> _PAGE TEXT_:
§ §

A few things to look for on the label:
- Ingredient list length: Shorter is better. Tomatoes, olive oil, garlic, salt, and basil is the gold standard.
- Sugar per serving: Aim for 3 grams or under per quarter-cup portion (the amount you'd actually use in this recipe).
- "1 gram of sugar per half-cup serving" is achievable with clean-ingredient brands that use no added sugar. That's your benchmark.
- Serving size math: Labels often use a half-cup as the reference serving. You're using less, so calculate accordingly.
Roasted red pepper sauces can be a lower-sugar alternative to straight tomato, but always check: some brands add honey or brown sugar to the roasting process.
Make It Better: 3 Variations
Dairy-Free Version
Skip the cheese entirely (the eggs carry the richness on their own) and finish the skillet with a teaspoon of tahini swirled over the top after plating. Tahini adds creaminess, healthy fat, and a subtle nutty note that plays beautifully with the smoky paprika. Alternatively, a few drops of good olive oil and torn fresh basil do all the work without any dairy. For the egg-free or dairy-free crowd, tofu or a store-bought egg replacer like Just Egg can be cooked directly in the shakshuka sauce as a further adaptation, though the classic version with eggs is already naturally dairy-optional.
Higher-Protein Version
The simplest lever: go from two eggs to three, or add one to two ounces of crumbled cooked chorizo or Italian sausage to the sauce before adding the eggs. Both additions are zero-carb and dramatically increase the satiety ceiling of the meal. Pre-cooked ground lamb or turkey also works; brown it the night before, store in the fridge, and stir a spoonful into the sauce while it heats. This version is particularly useful if you're hitting the gym in the morning and need protein in the 25-to-30-gram range before training.

§ §

> _STORED DATA_:
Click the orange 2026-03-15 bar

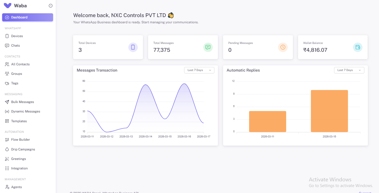(x=329, y=111)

§ §

> _PROBLEM DETAILS_:
Answer these from the page text:
1. What is the sugar target per quarter-cup portion?
2. In the dairy-free version, what is swirled over the top after plating?
3. When should ground lamb or turkey be browned for the higher-protein version?

> _RESPONSE BELOW_:
1. 3 grams or under.
2. A teaspoon of tahini.
3. The night before.